In fact, the UK got rid of its last big carriers because of the Cold War, and a refocusing on NATO. That gave birth to the mini-carriers of the Invincible class, designed chiefly to hunt Soviet submarines in the eastern Atlantic. They had just enough capability to do a bit more if required, as the Falklands showed. Then their presence was decisive. But in various post-Cold-War settings, they were generally useful rather than decisive. It was precisely because of the end of the Cold War, and a return to an agenda of power projection, that the idea of reviving big carriers - the biggest yet - was born. In the words of the then Defence Secretary, George Robertson, 'we must be prepared to go to the crisis, rather than have the crisis come to us.' [3]

That was definitely a conscious decision to take at least one step back up the strategic ladder. It was always going to be a challenge. The current state of affairs - and the 'carrier gap' now of however many years - has kept alive the argument over whether a new generation of 'Harrier carriers' would have been good enough, and avoided the current situation. And that argument is alive even among some who were involved in the original 1998 decision.

What is it about carriers?

It is about more than just size. Aircraft carriers are totemic. They say something significant about how a country sees itself. Other countries certainly have vocal debates over their acquisition. But, in Britain, the issue has always been peculiarly charged.

There is, in part, the extra baggage of history, a self-consciousness about being seen to be trying to revive past imperial glories, or having continuing pretensions to be a pocket superpower. Suspicion of such impulses motivates many of the carriers' opponents. For others, there has been the relevance question throughout a decade of difficult land campaigns, particularly as the carriers have started to absorb larger chunks of spending and the cost estimates have grown, such that the carriers became the poster children of MoD excess and miscalculation. On the other hand, US carriers have been relentlessly employed supporting coalition forces in both Iraq and Afghanistan.

And the carriers' supporters argue that it is the critics who are actually being left behind. On the unfolding strategic international landscape, they say, which is more likely over the next couple of decades actually to be a seascape, carriers will become an increasingly valuable strategic currency. With the recent appearance of China's first aircraft carrier, the UK is currently the only permanent member of the UN Security Council without one.

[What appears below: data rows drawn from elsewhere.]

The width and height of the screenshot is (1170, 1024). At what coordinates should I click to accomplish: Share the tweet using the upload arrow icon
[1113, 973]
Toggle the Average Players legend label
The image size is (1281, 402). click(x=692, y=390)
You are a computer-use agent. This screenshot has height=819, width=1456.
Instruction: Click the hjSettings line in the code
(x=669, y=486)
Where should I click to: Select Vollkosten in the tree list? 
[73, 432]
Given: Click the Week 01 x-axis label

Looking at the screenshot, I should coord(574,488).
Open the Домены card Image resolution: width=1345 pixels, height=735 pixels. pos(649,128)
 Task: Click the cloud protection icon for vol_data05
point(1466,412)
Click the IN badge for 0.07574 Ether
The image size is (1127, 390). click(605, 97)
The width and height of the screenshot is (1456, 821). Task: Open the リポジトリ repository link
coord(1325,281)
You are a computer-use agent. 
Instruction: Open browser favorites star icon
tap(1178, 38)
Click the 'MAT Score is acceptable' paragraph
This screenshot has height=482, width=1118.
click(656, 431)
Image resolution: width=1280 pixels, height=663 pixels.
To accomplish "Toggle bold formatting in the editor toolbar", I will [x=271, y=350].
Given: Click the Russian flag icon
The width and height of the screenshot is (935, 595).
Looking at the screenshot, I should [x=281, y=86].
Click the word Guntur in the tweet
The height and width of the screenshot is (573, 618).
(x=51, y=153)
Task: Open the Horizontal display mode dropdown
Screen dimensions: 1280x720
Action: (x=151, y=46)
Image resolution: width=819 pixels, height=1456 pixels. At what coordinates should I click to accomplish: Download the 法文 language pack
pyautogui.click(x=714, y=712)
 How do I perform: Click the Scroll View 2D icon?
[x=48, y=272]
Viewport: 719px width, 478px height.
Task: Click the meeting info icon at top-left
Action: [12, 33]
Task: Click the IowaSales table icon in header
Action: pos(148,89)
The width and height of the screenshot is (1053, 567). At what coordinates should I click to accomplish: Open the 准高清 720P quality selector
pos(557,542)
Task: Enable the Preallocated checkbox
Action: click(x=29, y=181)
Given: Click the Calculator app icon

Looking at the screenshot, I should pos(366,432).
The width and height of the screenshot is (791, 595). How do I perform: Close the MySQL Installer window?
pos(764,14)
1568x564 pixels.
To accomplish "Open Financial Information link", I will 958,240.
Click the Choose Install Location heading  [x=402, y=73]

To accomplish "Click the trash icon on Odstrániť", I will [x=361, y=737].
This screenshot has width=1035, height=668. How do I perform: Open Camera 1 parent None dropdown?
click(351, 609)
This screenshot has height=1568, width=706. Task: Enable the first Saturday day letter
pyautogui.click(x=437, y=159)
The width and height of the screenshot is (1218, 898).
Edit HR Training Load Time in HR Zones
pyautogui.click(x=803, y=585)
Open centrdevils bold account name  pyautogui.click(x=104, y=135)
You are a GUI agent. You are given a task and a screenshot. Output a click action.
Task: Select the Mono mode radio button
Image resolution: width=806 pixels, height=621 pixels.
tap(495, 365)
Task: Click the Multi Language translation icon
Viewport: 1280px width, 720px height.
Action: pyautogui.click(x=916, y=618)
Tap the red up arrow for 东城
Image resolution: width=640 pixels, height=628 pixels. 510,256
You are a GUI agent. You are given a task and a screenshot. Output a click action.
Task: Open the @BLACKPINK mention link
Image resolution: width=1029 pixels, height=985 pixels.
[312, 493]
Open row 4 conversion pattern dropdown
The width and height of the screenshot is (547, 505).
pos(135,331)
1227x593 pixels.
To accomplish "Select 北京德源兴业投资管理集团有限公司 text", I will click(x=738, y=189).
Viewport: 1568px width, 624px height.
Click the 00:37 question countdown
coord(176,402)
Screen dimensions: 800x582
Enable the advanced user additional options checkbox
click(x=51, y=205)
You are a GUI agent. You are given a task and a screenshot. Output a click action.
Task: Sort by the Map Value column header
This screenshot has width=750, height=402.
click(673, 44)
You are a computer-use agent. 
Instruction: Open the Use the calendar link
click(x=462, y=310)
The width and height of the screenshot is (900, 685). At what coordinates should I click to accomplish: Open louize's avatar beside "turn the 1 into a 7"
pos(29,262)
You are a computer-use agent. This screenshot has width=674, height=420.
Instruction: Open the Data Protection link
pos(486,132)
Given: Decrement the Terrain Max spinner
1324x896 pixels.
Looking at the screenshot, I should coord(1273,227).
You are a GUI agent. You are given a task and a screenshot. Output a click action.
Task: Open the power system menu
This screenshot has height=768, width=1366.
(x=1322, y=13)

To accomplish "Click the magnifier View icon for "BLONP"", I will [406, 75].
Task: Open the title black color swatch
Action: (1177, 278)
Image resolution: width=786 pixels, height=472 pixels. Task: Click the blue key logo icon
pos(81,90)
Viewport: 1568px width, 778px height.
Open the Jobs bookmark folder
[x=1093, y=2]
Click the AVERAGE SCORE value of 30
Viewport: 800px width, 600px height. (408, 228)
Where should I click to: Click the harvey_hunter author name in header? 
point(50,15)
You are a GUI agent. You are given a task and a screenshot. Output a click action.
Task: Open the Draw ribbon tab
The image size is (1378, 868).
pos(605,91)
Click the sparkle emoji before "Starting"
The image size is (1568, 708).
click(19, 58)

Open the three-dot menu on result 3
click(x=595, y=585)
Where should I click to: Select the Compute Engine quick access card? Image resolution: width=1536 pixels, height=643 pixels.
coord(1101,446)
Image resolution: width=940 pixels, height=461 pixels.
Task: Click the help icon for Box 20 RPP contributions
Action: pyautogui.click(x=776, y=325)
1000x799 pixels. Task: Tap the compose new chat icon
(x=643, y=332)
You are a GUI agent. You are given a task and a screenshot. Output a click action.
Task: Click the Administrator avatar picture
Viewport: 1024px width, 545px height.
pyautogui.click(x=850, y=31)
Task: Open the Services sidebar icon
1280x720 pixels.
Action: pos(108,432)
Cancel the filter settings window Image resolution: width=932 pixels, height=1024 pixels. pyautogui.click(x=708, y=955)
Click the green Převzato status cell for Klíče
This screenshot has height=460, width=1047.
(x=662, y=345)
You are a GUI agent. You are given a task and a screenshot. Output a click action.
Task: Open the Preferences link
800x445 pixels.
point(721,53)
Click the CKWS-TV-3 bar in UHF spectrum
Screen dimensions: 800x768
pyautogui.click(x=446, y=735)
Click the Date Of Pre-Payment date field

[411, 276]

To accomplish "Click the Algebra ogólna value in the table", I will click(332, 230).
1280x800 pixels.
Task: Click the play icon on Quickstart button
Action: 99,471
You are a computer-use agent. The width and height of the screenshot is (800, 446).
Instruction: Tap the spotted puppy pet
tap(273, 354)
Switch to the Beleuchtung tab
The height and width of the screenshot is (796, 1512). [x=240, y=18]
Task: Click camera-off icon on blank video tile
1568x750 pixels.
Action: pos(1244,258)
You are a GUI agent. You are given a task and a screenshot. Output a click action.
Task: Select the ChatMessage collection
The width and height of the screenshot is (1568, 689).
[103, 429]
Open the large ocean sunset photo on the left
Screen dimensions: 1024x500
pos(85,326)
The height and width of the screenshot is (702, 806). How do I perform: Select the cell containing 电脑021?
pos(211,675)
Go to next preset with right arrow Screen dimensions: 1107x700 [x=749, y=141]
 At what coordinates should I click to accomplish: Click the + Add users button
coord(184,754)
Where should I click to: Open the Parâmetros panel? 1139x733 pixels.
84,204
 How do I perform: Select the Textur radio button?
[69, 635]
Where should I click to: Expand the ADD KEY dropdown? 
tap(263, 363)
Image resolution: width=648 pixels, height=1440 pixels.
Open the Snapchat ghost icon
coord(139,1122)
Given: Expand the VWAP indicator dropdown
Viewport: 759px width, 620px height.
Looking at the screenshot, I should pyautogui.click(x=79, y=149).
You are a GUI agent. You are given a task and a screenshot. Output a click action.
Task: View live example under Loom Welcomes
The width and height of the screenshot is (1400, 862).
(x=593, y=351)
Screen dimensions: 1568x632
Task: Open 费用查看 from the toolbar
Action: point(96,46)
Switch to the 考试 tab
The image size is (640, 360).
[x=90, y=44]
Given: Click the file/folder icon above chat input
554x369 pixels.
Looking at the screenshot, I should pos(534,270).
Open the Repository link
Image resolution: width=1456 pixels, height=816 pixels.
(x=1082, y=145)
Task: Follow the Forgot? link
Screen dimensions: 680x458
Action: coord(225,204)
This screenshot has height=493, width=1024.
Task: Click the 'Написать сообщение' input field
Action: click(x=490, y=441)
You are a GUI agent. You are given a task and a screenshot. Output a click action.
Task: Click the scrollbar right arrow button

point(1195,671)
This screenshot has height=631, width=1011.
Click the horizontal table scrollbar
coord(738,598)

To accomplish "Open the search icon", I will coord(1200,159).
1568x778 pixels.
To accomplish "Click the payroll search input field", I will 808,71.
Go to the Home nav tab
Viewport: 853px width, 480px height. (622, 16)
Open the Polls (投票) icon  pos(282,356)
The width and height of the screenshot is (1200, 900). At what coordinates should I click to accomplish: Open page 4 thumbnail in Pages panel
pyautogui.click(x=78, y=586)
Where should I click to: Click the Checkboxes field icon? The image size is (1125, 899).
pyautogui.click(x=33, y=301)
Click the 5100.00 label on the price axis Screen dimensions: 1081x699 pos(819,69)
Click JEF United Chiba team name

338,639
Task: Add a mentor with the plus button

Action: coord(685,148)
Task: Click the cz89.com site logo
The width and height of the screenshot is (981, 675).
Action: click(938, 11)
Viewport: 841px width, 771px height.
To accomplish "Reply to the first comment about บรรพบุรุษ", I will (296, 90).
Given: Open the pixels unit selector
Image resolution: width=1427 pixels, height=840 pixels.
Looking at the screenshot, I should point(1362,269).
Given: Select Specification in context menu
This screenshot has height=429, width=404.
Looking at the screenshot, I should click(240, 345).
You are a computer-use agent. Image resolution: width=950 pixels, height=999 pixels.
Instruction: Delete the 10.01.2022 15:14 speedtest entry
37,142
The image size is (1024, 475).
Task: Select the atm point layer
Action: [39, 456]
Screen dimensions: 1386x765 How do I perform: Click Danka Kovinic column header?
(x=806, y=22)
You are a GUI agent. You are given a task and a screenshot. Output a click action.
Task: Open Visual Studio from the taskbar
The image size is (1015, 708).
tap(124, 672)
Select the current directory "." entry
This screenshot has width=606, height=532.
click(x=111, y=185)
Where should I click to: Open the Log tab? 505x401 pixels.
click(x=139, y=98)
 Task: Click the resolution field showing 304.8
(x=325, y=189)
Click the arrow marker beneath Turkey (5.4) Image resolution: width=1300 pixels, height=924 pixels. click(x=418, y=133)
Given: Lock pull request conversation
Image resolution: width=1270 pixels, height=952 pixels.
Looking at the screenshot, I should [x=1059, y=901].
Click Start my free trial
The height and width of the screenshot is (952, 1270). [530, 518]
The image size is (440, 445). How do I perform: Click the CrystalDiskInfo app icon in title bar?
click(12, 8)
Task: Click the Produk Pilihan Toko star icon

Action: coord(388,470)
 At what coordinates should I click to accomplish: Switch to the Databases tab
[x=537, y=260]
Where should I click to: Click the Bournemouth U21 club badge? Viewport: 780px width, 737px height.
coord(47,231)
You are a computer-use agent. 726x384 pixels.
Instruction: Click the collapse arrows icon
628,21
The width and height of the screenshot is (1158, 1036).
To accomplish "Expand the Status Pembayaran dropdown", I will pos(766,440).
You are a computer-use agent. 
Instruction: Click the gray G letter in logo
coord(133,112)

The ships themselves were never going to be as cheap as the original 1998 estimate, of under £3bn for two. But they probably should never have ended up as expensive as they are now either. One constant theme of the carrier saga so far has been that each change of course has usually brought with it its own a new set of extra costs. There must be a risk of history repeating itself on that score if there is another change now.

One striking difference between the 1960s and now is that construction work never started on CVA-01. Today, amidst all the debate and anguish, HMS Queen Elizabeth is taking massive shape as great chunks of her are brought together at Rosyth. Significant pieces of her sister ship, too. But, at the moment, major questions remain over what will happen to them, what capabilities they will have, and exactly what kind of assets they will eventually represent.

Nick Childs is the author of Britain's Future Navy (2012) and The Age of Invincible: The Ship That Defined the Modern Royal Navy (2009), both published by Pen & Sword. He is a BBC World Affairs Correspondent.

Notes 

1. The Strategic Defence and Security Review, 19 October 2010.

2. Story confirmed to author by former RAF official

3. The Strategic Defence Review, July 1998.